How to investigate Oban jobs stuck in 'available' state, across all queues?

Hi! :wave:

This weekend I experienced jobs accumulating in a state available across all queues. We run a two-node setup. One of them was the leader while jobs were accumulating (checking with Oban.Peer.leader?/1), and none of the queues were paused (checking with Oban.check_queue/2). All Oban config is fairly default (the :peer option is not set, two plugins: Cron and Pruner).

Unfortunately I had no time to investigate. Respawning two new nodes (we’re on k8s) solved the issue and jobs were being processed again.

I want to prevent this in the future, but I’m not sure what I can do next time to get to the bottom of this. I checked the troubleshooting guide, but I don’t think there is something in there for this situation (I’m not using PgBouncer for example). I read something about the Stager modes (local vs global), but I’m not sure how to query for that (and if it’s useful information at all).

Without a running instance it’s difficult to say what the problem may have been. The fact that restarting got things running again points to an ephemeral issue, rather than something with the jobs table itself.

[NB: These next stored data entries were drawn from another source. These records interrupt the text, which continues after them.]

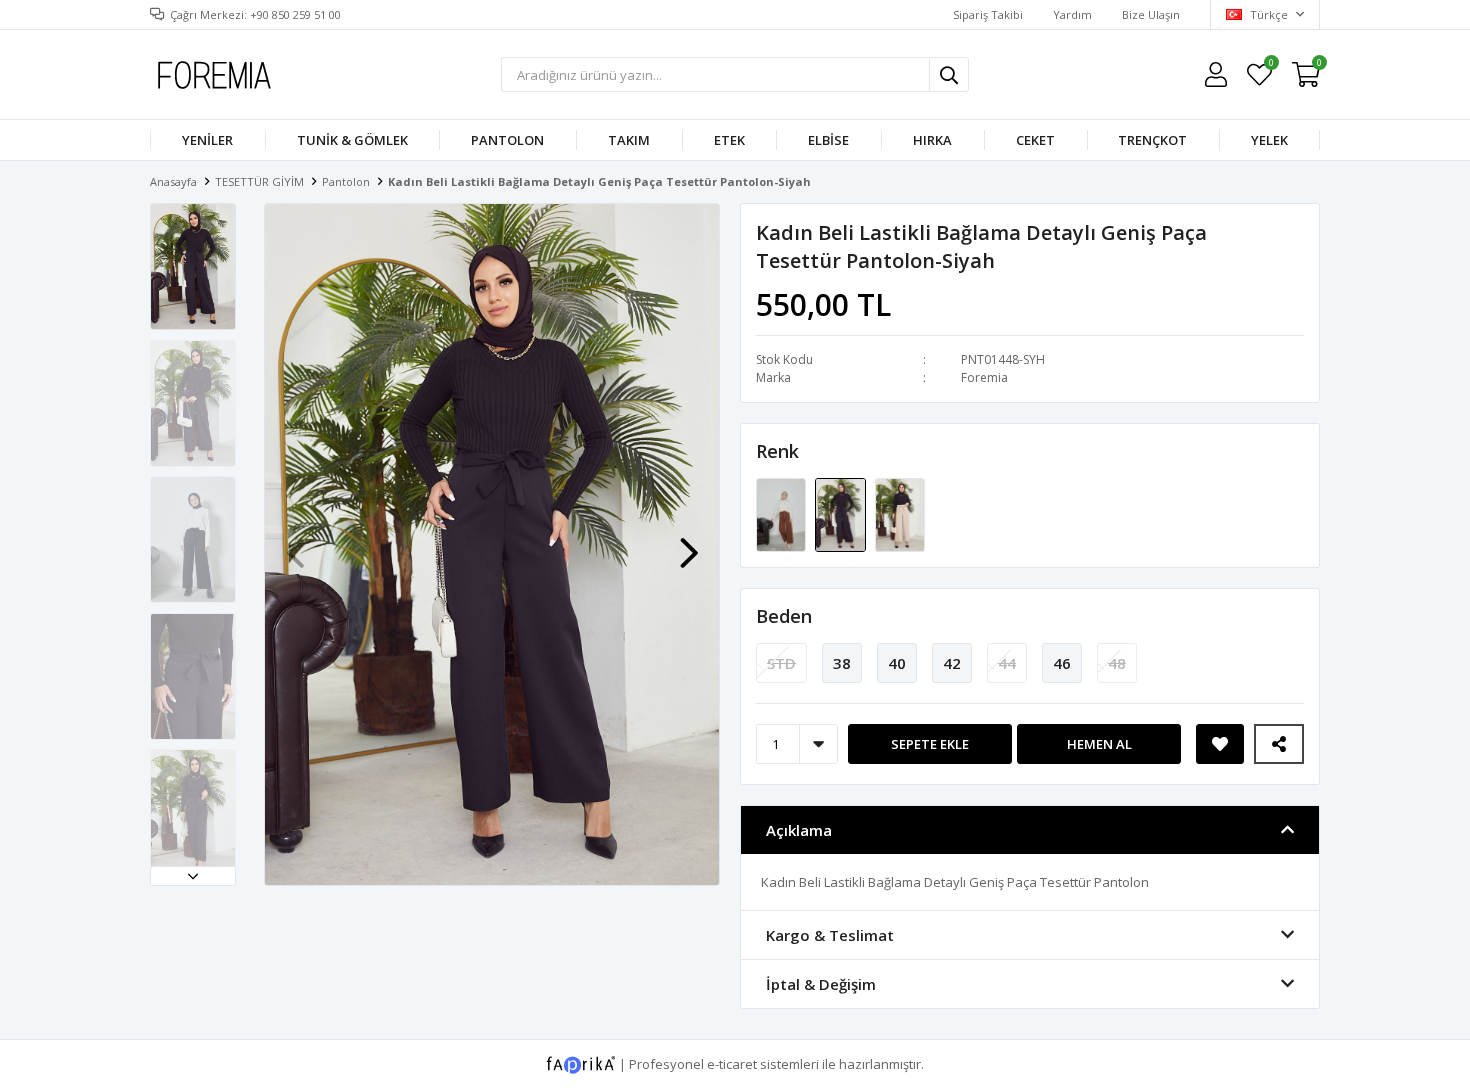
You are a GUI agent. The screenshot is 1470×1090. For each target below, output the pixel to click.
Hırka (932, 140)
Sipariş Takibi (988, 14)
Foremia (984, 377)
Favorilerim (1270, 65)
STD (781, 663)
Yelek (1269, 140)
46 (1062, 663)
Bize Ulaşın (1151, 14)
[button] (193, 876)
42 (952, 663)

That would be useful information because it would indicate whether the nodes were able to communicate with eachother, and whether the stager “thought” it was notifying queues about available jobs. Staging events are included in the default logger (and is recommended as part of the Ready for Production guide).

1 Like

We only log job-related events right now, so we’re missing out on other events. That’s something actionable I can fix. Thanks for the suggestion!

My first idea was to attach handlers for all events that end with :exception, but that might be a bit too much. I’ll start with the ones that are listed in the default logger. Are there any other events you think of that might be of interest for this exact use-case?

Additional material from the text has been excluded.